Drax says it can phase out coal in 3 years
20 Apr 2016
The head of the UK’s largest power station has thrown down the gauntlet to government ministers with an offer to stop using climate-warming coal in as little as three years in return for more green energy subsidies.
Dorothy Thompson, chief executive of the Drax group, told the Financial Times the company could easily beat the 2025 deadline for phasing out coal power that ministers set in November, by converting more boilers at its huge North Yorkshire power plant so they burn wood pellets instead.
“We have project plans that we could execute within three years, so you could take our coal units off the system by 2020 if not before,” Ms Thompson said in an interview ahead of Drax’s annual shareholder meeting on Wednesday.
The company has already turned its 42-year-old Selby power station into one of the world’s biggest renewable generators over the past four years, by upgrading nearly half its six coal-fired boilers to burn wood pellets, mostly imported from the US.
But it has only done this after receiving subsidies and other support worth £451.8m in 2015, or 17 per cent of revenues at the power plant, which supplies about 8 per cent of the UK’s electricity.
It is a corporate transformation that has not been for the faint-hearted.
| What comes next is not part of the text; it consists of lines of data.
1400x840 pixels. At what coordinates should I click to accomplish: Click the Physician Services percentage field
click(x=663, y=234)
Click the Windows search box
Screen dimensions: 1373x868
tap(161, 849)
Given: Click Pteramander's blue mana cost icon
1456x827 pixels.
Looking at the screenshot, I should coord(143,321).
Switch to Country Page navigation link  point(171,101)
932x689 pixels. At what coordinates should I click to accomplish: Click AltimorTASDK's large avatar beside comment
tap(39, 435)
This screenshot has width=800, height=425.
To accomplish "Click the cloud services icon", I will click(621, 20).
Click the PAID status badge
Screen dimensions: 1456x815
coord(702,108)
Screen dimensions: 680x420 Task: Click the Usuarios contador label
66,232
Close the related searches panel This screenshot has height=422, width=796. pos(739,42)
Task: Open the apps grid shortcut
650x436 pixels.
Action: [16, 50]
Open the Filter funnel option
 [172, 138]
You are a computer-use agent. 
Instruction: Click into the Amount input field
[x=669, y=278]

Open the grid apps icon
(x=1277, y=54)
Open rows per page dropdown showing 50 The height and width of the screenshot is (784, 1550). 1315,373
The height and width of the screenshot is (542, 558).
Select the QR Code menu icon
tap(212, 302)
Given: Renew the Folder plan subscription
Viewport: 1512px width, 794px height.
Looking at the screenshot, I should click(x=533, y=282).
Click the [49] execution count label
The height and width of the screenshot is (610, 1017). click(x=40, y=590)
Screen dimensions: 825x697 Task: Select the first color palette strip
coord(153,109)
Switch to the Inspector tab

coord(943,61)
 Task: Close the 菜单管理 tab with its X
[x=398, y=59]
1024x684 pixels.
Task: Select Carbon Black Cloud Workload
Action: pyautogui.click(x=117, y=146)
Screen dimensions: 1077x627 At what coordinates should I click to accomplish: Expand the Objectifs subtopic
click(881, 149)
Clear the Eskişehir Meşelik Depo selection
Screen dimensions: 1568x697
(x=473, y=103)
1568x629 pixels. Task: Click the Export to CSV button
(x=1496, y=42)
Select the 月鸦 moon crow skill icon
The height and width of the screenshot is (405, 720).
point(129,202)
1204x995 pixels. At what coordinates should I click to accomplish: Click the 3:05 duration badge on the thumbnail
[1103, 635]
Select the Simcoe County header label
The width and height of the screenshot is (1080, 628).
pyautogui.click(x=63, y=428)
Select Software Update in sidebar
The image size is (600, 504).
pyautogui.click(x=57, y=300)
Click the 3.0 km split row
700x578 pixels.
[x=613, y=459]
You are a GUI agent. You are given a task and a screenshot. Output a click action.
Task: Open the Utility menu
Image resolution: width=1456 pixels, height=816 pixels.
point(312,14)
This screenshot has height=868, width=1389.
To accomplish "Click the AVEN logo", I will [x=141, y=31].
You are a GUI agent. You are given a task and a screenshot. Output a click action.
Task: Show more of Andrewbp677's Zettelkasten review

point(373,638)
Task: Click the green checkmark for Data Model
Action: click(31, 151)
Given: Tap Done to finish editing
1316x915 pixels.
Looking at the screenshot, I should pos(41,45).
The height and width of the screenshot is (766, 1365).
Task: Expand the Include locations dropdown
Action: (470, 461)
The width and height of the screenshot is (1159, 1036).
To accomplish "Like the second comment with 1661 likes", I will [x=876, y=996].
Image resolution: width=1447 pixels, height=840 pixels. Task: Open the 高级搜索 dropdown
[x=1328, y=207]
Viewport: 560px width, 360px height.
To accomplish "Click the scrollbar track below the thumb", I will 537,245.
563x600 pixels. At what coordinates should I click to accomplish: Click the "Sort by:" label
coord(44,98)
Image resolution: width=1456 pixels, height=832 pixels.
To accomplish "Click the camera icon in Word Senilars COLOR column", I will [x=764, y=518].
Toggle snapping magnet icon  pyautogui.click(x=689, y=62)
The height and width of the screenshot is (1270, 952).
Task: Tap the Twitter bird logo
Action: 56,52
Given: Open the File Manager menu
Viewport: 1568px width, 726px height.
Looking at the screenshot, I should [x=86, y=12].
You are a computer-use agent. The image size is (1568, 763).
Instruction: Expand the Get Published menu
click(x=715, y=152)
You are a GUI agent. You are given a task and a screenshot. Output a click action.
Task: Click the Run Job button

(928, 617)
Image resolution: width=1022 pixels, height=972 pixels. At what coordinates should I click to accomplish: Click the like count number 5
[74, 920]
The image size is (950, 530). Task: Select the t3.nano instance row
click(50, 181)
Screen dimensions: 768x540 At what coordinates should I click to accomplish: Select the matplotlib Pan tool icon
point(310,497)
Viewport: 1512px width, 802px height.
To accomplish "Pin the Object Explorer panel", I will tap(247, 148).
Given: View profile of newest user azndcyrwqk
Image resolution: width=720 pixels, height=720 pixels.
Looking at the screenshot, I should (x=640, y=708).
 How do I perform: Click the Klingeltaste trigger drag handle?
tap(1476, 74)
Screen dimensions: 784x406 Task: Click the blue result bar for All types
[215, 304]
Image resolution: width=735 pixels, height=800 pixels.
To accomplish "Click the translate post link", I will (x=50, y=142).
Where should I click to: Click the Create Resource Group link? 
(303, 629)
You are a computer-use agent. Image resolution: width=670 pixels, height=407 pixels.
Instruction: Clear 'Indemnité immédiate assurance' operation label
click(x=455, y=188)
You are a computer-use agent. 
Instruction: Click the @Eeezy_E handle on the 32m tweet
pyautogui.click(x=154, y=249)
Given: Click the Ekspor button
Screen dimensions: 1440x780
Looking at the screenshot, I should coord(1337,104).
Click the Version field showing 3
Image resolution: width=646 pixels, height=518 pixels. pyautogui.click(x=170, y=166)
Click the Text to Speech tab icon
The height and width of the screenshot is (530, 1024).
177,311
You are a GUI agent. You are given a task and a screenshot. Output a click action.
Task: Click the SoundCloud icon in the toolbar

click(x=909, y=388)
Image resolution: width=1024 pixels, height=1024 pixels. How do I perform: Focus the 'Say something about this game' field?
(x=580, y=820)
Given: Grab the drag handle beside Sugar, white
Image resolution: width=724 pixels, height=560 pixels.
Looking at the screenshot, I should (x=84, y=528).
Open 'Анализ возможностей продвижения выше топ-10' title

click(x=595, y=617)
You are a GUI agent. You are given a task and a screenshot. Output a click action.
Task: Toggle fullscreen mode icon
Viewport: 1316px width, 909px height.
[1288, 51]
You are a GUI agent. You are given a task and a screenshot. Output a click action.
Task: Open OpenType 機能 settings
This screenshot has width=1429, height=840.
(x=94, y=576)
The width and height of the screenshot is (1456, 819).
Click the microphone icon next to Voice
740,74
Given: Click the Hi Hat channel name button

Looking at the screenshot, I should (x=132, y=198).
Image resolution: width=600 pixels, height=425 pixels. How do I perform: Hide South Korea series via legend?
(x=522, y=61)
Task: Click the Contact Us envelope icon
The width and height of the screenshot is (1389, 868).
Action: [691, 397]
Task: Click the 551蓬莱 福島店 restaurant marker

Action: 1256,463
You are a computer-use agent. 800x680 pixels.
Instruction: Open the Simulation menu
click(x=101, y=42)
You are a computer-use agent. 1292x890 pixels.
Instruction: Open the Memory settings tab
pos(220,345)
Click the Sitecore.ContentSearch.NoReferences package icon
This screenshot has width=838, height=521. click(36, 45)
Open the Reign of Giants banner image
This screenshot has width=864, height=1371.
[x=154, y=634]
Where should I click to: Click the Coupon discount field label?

Exposed to endless shifts in government green energy policies, Drax’s daily share price has tumbled sharply at least five times in the past two years, on one occasion by as much as 28 per cent in a day. That was on the day of last year’s July Budget, when a climate change tax was applied to renewable generators, a step Ms Thompson likens to “putting an alcohol tax on apple juice”.
The climate change tax reduced Drax’s earnings before interest, tax, depreciation and amortisation by an estimated £30m in 2015 and is expected to have double the impact this year.